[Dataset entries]
┌──

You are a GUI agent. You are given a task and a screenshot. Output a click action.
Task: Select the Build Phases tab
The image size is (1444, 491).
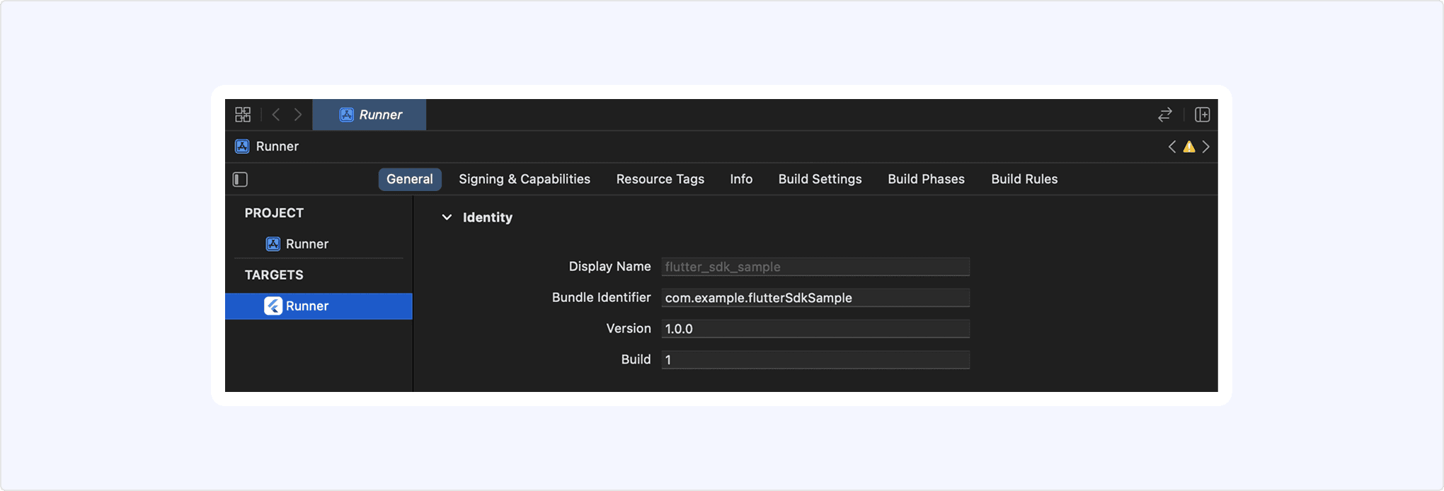tap(926, 180)
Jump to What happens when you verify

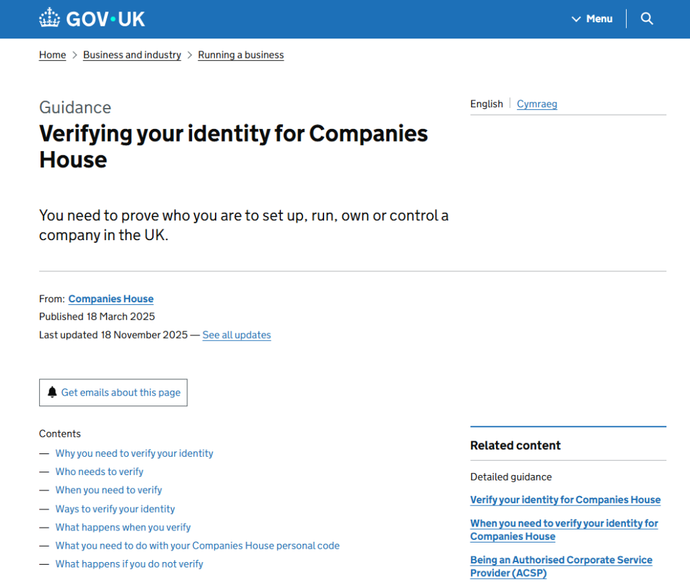pyautogui.click(x=123, y=527)
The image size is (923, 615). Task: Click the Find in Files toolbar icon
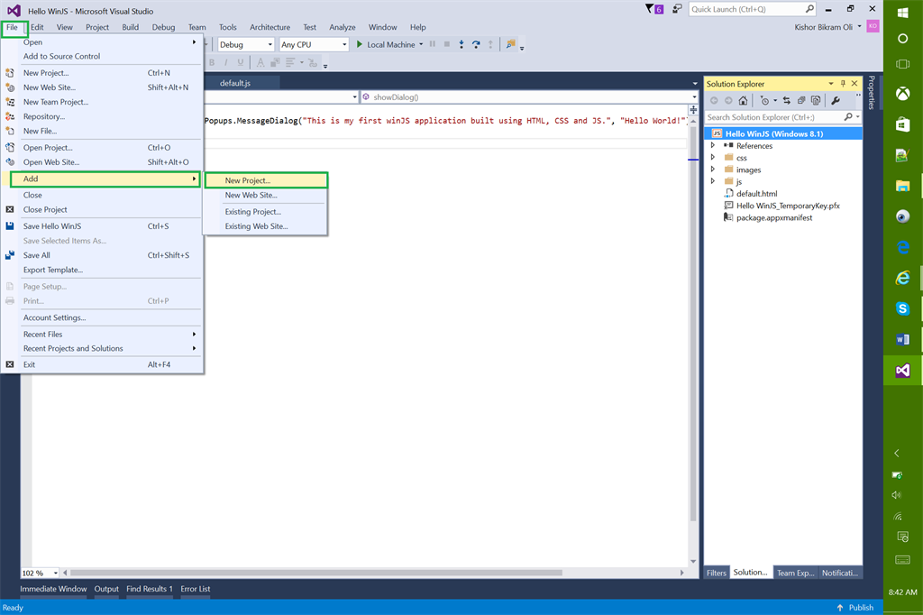click(x=511, y=44)
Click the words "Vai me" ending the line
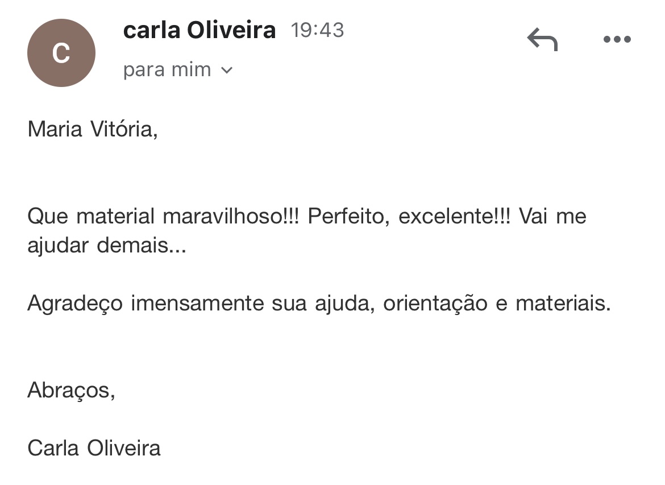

└──

> [Your assignment]
Each record above is to be written out exactly; the pictures are not.

> [Response to this task]
You are a GUI agent. You are given a task and a screenshot. Output a click action.
Task: Select the Build Phases tab
The image size is (1444, 491).
tap(926, 180)
Jump to What happens when you verify

pyautogui.click(x=123, y=527)
The image size is (923, 615). Task: Click the Find in Files toolbar icon
click(x=511, y=44)
Click the words "Vai me" ending the line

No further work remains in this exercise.